Environment and Agriculture

iPhone app helps farmers manage fruit pickers

A new iPhone app called BucketLoad aims to help farmers manage teams of individuals who hand-pick crops such as blueberries, strawberries and citrus fruit during the harvest season.
June 21, 2012
2 min read

A new iPhone app called BucketLoad aims to help farmers manage teams of individuals who hand-pick crops such as blueberries, strawberries and citrus fruit during the harvest season.

The BucketLoad mobile app first assigns an ID number to each worker and an ID badge with a QR code is printed out. An iPhone or iPod touch with the BucketLoad mobile app loaded on it is then used to scan the badges of the workers when they bring buckets of fruit from the field to a truck, after which the number of buckets is added to their tally.

A farm manager can read the data remotely to predict up-to-the-minute harvest totals and generate reports in a browser window to simplify payroll and salary.
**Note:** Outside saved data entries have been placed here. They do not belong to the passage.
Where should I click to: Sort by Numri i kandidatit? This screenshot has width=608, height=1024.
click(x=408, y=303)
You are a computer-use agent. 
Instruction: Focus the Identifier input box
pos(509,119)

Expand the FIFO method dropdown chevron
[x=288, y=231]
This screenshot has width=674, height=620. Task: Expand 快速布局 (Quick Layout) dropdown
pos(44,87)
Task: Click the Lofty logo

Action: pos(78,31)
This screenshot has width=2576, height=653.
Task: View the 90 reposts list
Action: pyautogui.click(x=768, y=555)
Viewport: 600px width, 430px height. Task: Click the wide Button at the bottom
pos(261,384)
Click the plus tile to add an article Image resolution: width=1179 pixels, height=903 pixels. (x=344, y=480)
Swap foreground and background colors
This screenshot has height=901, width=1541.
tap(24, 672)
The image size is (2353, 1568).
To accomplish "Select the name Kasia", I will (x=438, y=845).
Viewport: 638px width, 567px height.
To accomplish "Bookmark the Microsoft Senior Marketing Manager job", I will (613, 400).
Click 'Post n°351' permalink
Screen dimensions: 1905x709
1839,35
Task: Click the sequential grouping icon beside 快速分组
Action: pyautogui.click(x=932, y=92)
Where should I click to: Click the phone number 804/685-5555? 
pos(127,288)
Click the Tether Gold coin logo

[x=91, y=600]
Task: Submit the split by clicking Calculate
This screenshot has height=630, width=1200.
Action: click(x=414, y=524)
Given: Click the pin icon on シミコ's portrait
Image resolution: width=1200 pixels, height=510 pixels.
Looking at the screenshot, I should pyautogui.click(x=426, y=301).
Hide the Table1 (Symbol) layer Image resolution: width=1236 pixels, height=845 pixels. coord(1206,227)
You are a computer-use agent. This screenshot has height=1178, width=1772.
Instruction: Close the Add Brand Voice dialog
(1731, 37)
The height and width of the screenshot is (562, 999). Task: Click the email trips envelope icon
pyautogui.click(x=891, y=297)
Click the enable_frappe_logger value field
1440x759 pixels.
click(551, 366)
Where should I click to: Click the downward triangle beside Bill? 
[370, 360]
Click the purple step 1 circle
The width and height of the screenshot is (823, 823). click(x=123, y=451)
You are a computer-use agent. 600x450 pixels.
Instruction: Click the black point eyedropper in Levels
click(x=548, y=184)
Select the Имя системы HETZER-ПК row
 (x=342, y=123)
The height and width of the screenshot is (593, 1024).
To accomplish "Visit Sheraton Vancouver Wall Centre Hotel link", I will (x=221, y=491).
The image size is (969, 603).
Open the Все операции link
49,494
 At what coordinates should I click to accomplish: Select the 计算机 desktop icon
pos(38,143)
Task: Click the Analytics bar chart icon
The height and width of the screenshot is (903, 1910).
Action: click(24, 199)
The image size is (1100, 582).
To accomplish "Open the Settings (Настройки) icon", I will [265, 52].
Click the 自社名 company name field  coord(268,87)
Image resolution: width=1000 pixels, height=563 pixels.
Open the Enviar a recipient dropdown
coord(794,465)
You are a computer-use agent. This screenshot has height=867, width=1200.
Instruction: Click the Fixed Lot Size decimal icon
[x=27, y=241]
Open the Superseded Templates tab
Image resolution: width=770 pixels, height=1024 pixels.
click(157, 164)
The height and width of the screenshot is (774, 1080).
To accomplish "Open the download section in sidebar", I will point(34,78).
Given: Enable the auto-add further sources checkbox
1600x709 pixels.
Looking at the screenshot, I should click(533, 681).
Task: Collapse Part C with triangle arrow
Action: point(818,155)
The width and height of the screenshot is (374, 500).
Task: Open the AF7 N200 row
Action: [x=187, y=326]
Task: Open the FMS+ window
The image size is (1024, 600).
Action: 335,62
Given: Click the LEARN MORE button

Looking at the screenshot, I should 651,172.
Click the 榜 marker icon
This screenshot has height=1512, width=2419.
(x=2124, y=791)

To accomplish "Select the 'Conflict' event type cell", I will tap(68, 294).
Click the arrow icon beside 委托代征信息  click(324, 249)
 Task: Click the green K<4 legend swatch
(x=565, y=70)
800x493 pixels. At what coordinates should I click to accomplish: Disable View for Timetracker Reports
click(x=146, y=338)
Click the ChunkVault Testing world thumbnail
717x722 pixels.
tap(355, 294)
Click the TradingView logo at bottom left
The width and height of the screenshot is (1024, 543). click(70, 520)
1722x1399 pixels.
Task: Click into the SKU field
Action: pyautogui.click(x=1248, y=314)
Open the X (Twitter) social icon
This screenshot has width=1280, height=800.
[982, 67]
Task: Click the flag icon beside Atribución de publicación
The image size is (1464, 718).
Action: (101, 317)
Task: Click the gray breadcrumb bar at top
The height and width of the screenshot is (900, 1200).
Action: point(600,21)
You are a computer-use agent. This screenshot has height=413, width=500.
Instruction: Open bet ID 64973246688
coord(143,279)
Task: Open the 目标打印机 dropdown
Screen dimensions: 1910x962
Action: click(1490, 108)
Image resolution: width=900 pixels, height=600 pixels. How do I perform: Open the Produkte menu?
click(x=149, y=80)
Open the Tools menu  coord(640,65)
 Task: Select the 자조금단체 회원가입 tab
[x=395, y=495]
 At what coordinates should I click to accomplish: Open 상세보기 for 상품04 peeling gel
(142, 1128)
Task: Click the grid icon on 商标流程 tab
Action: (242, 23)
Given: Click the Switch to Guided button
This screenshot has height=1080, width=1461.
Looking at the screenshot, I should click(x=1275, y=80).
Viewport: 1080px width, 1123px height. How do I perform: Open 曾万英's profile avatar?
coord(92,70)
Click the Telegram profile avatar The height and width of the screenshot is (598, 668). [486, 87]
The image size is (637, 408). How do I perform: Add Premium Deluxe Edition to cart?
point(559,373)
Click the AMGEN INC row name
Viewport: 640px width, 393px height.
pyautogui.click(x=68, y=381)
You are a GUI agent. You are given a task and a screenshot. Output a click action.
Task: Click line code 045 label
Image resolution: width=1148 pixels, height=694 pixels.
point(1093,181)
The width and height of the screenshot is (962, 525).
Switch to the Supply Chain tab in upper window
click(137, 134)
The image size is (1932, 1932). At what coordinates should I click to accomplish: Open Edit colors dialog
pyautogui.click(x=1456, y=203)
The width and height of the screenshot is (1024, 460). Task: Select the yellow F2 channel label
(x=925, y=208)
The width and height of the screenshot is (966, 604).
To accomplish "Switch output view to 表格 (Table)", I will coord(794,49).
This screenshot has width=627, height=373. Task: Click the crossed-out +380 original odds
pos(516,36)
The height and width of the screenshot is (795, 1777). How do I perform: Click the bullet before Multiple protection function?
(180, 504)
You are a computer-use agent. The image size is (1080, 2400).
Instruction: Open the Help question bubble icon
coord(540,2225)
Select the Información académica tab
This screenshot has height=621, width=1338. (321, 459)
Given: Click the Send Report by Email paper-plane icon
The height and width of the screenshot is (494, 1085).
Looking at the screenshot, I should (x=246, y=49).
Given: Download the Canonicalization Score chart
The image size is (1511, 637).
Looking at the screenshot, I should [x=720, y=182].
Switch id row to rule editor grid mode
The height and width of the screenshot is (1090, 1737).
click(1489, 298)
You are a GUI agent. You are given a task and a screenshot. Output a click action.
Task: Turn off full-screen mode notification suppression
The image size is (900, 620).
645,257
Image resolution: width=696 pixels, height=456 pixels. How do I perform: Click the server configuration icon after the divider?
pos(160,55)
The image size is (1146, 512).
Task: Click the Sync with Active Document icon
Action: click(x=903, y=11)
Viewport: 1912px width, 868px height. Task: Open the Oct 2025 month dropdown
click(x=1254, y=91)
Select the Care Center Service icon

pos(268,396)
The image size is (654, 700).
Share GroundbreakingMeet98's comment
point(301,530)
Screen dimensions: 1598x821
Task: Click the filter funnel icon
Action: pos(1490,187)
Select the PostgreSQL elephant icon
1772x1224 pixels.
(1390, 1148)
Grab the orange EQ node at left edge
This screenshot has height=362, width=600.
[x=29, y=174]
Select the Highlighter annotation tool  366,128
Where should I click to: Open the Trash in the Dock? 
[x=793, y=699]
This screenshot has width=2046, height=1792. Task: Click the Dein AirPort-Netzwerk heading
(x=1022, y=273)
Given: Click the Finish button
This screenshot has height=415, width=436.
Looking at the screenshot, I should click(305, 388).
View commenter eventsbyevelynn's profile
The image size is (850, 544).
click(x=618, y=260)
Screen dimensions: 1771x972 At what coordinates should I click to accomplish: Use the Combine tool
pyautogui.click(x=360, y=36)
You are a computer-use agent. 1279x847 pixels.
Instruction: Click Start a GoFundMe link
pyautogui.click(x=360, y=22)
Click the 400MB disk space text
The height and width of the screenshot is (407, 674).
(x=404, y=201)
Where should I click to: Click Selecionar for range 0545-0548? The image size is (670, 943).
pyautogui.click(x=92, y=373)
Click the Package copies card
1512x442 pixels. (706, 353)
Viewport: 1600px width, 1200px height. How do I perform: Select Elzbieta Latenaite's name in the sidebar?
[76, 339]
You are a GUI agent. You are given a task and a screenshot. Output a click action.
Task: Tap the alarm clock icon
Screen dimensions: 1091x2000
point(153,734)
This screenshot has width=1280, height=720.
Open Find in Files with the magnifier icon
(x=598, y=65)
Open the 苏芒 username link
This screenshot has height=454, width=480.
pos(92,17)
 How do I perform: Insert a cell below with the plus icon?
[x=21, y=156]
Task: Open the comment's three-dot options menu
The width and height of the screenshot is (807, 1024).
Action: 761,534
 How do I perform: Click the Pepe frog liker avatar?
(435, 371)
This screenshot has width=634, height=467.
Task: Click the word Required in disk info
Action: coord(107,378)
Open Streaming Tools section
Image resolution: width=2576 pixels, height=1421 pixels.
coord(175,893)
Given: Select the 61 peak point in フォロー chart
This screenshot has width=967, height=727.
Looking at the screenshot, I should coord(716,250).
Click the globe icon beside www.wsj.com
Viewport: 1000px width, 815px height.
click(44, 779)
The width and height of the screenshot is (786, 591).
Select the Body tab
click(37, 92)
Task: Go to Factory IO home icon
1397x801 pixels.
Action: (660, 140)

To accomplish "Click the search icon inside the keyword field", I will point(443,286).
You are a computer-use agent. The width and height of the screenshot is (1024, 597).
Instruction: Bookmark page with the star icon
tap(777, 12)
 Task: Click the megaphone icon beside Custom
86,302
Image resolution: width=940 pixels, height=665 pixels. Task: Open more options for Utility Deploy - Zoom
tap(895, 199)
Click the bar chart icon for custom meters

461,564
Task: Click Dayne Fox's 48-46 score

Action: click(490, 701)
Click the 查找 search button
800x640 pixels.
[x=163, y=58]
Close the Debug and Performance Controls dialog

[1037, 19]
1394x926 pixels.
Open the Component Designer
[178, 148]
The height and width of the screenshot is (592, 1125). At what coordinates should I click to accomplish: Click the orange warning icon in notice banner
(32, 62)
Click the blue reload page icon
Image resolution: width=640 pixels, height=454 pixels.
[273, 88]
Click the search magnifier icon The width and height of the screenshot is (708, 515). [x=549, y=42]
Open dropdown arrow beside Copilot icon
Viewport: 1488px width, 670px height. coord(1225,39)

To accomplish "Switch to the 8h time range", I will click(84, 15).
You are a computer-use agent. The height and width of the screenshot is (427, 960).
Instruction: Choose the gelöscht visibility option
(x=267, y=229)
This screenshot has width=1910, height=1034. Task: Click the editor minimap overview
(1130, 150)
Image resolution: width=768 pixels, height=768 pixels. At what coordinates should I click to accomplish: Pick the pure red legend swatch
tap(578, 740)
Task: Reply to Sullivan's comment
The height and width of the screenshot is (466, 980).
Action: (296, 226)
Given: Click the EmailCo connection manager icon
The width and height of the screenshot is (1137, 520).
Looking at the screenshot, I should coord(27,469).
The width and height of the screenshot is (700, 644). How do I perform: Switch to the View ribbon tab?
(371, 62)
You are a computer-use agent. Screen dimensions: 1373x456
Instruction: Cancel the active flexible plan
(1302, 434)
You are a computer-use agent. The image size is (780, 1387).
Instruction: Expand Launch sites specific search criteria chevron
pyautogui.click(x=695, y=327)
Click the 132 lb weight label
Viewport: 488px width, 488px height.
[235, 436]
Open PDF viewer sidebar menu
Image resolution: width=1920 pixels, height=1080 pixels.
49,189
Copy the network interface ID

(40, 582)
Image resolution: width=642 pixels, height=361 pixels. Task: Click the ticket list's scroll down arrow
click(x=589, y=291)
The app works with any spreadsheet-based payroll system such as Quickbooks or Microsoft Excel.

Beta testing of the system was completed in the spring on a 17-acre farm in central Florida. During the eight-week harvest, Bucketload tallied over 110,000 pounds of berries. On average, the farmers using BucketLoad saved over six hours per week in administration time by using the app to tally daily totals from their fields.

The new app, developed by Big Sea Development (St. Petersburg, FL, USA), is available as a yearly subscription. Pricing starts at $599 for small farm operations with the iPhone application priced at $24.99 per device. The web app runs on any computer or iPad connected to the internet, and the iPhone app will run on any cellular data network or WiFi network.